I was in the exact same position as you about 3 months ago. I'm 6'4, on 12/1/10 I was at 280lbs. I hated how I looked, so I got serious about food and exercise. I've been going to the gym on and off for years, same thing with running. I didn't follow any routine or any program. I started eating 3 meals a day, kept my calories under 2000 per day, usually under 1500, and did 20-30 minutes of cardio 6 days a week, usually running outside. I also cut out bread, any drink that wasn't water (except occasional beer), and all snacks. I stopped eating anything with more then 10g of sugar per serving, started eating oatmeal for breakfast everyday, and also started preparing my meals in advance. And I drank a TON of water, especially when I was hungry, which was often. But I stuck with it, and now 3 months later, I'm at 228 (with a goal of 225 by the weekend, though I doubt that will happen).

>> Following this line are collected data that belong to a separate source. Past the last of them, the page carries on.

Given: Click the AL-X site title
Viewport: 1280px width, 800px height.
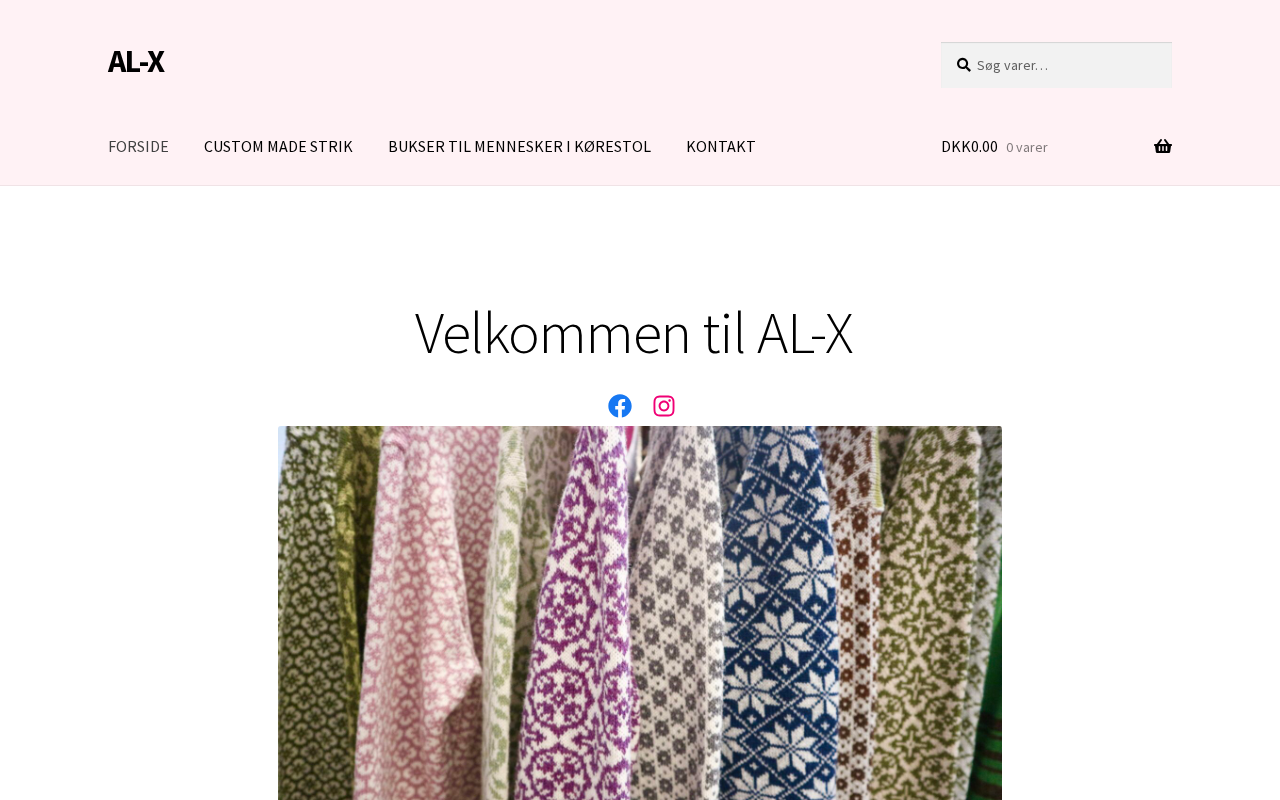Looking at the screenshot, I should click(x=136, y=62).
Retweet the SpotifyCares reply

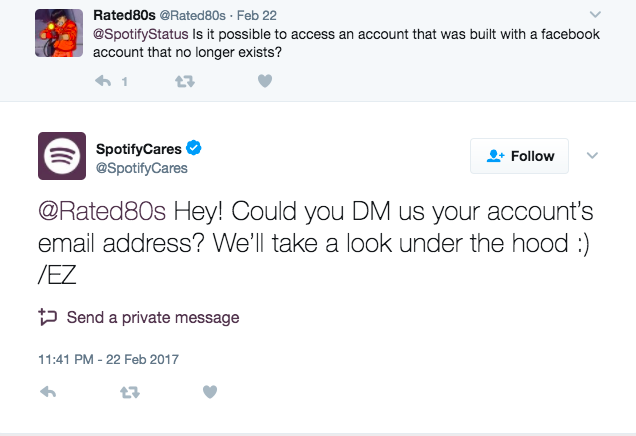129,393
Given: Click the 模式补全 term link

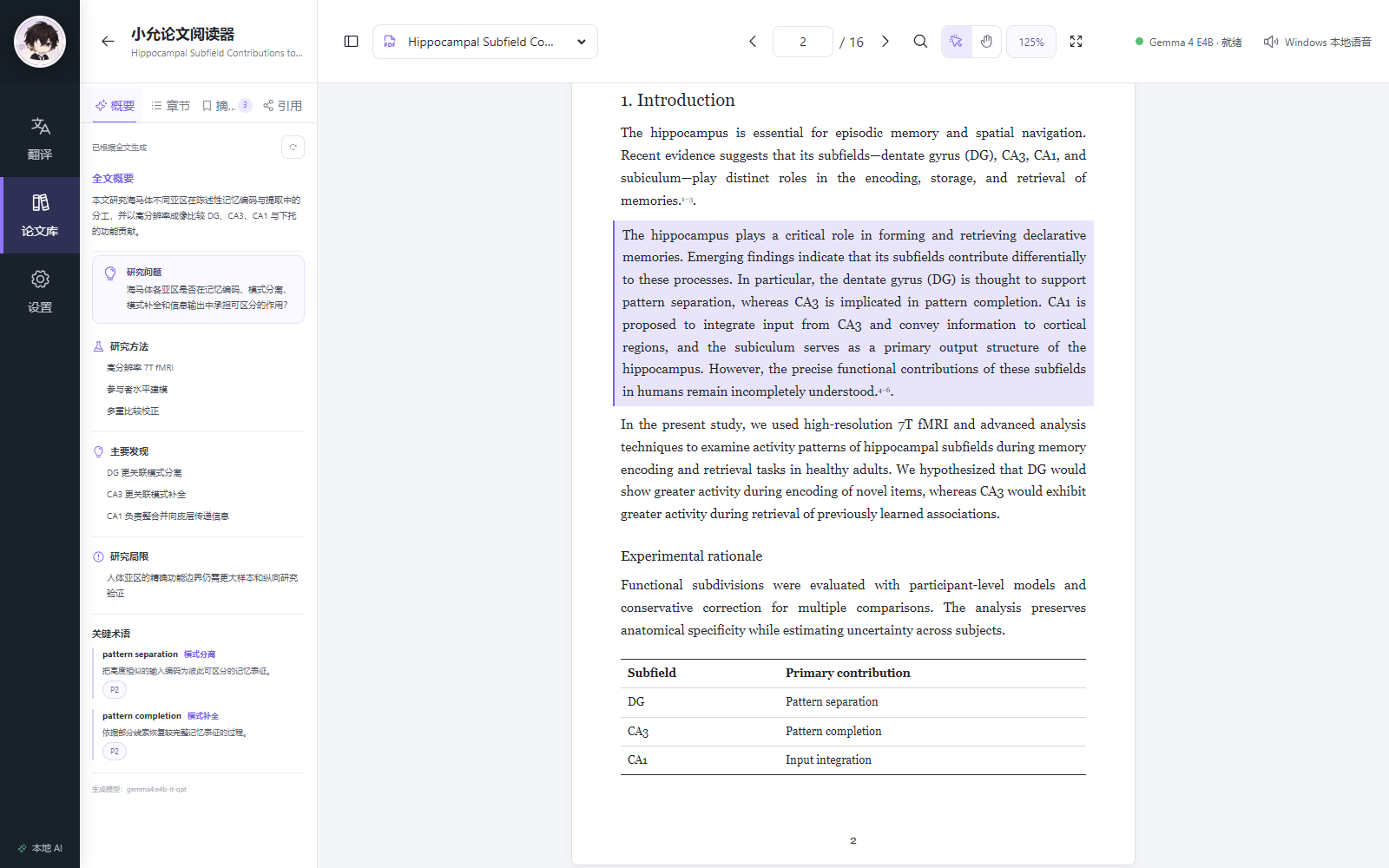Looking at the screenshot, I should click(x=203, y=716).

For the first month, all I did was focus on food and cardio. I forced myself to run 6 days a week and eat no more then 1500 calories a day. I also bought a scale and weighed myself everyday, and recorded it. The scale was a huge motivation for me. I could see the weight coming off right from the beginning, sometimes 1lb a day. It was also motivating because I could see that I didn't lose weight on days that I binged or gave myself that extra serving, so it was like extra incentive not to do that again in the future. Its hard to "see" a 1lb or 2lb weight loss, so i think its a good idea to weigh yourself often, just to stay motivated to keep losing. Its so easy to give up when you don't feel like you "see" results.
I lost a LOT of weight at first, nearly 20 pounds in the first month. After that I started going to the gym. I go 3 times a week with a day in between each, I do about 1hr 15min of lifting followed by 30 min of cardio. On the other days, I do an hour of cardio. My cardio of choice is running, because I love running, and its been addicting to see how many miles I can add each time I go out. Right now I do about 7 miles in an hour, but last week I did 10 miles in 1.5hr. I still follow the same eating schedule, albeit with a few more calories then before, since I realize I was effectively starving myself in the beginning. I focus on eating 3 meals a day, no more then 600 calories per meal, with no snacks, no bread, only drink water, and cardio 6 days a week.
Its worked amazingly for me, i've lost over 50lbs and I'm confident I'll be beach ready by the summer, which, among the health aspects, is my ultimate goal. Plus running gives you an amazing high, both while doing it and afterwards. It has to come from within though, it took a lot of self control to not break down and gorge on sweets or go back to my old, poor eating habits.
Hope this helps, like I said its done wonders for me, both physically and mentally.